D’ores et déjà la médiatisation faite autour de ce rapport et de la recommandation n°22 est de nature à décourager les fumeurs qui, envisageant d’en finir avec leur consommation-servitude, voyaient dans la e-cigarette une possibilité raisonnable sinon de sevrage radical du moins une possibilité de dompter leur assuétude. «A quoi bon passer à la e-cigarette si elle aussi est interdite?», se diront les fumeurs. Interdite sur les lieux de travail, les centres commerciaux, les aéroports, les gares, les hôpitaux et les écoles. Mais aussi dans les «lieux de convivialité»: bars, restaurants, hôtels, casinos, discothèques. Pourquoi passer à la e-cigarette si c’est pour se retrouver au pied des immeubles, à la fois exclu de la communauté des non-fumeurs et isolé des fumeurs, sans cendriers à remplir ou mégots à jeter? Et sans pouvoir apporter la preuve de visu que le tabac n’est pas une fatalité. «L’e-cigarette, même sans nicotine, pourrait constituer une incitation à fumer», affirme le Pr Dautzenberg.
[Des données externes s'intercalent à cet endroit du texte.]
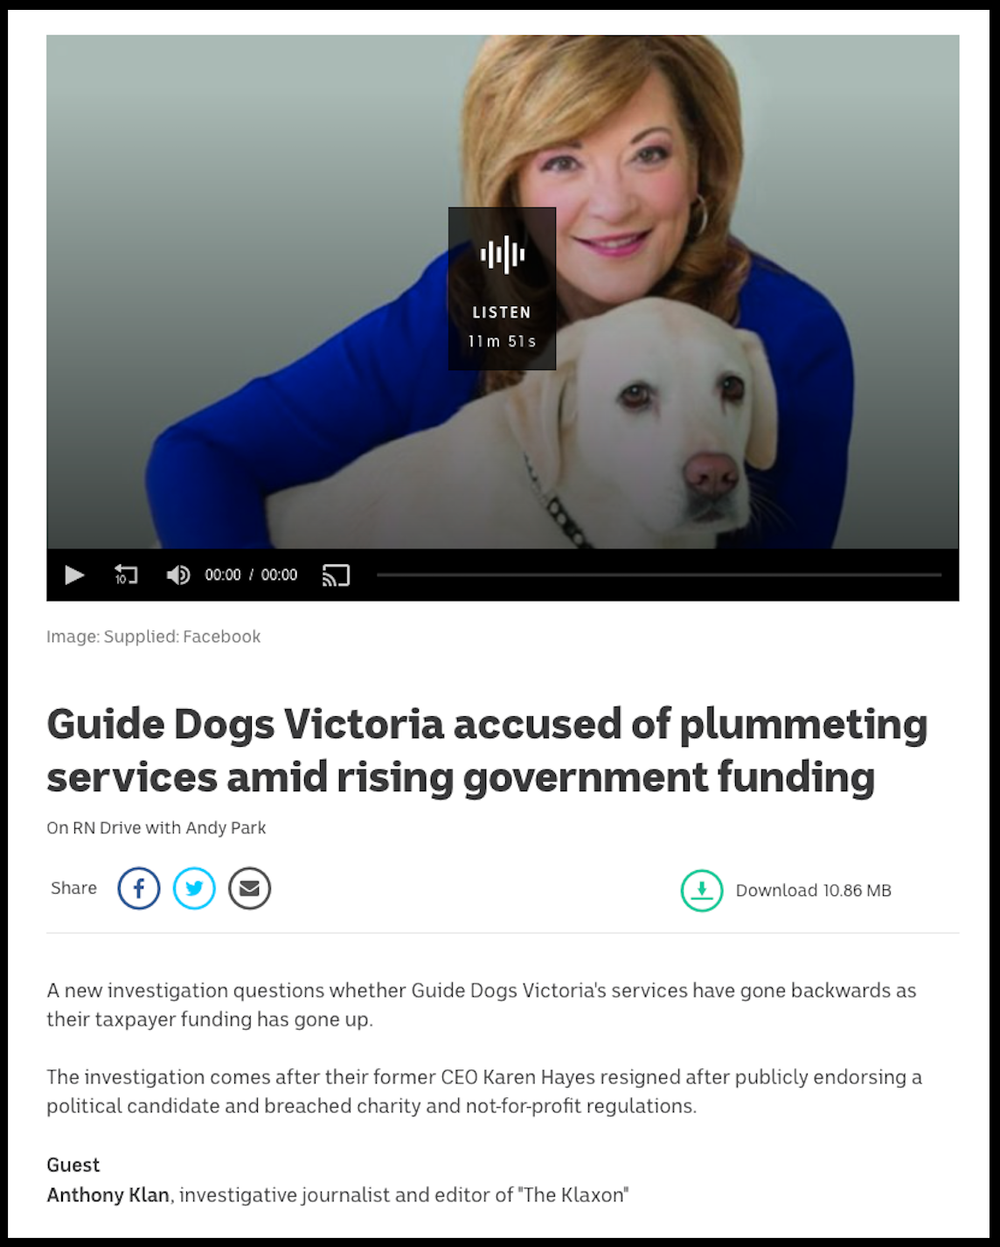Click guest name Anthony Klan

(108, 1195)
Or l’usage et le recul montrent que ce ne sont pas les non-fumeurs qui sont intéressés par la e-cigarette mais bien les fumeurs qui perçoivent là une nouvelle possibilité d’arrêter de fumer. L’un de nous deux (Michel Alberganti) en fait quotidiennement l’expérience depuis près d’un an. Imaginer que des non-fumeurs bientôt séduits par la e-cigarette commencent à vapoter avant de passer au tabac est de l’ordre du fantasme né, peut-être, de la confrontation quotidienne avec les conséquences pathologiques mortelles des produits licites dérivés du tabac. C’est au fond une bien paradoxale et bien étrange conclusion à laquelle parvient le président de l'Office français de prévention du tabagisme. Il est vrai que ce spécialiste de pneumologie n’avait jamais caché, avant que la ministre de la Santé ne lui confie cette responsabilité, les doutes qu’il nourrissait vis-à-vis de ce nouvel outil potentiellement libérateur. Et il en vient ici à démontrer sur un sujet sanitaire essentiel que le mieux est décidément le meilleur ennemi du bien. Marisol Touraine qui vient de prendre connaissance de ce document s’exprimera sur le sujet le 31 mai prochain à l’occasion de la Journée mondiale sans tabac. On peut espérer qu’elle aura d’ici là biffé la recommandation n°22. Au nom du bien public.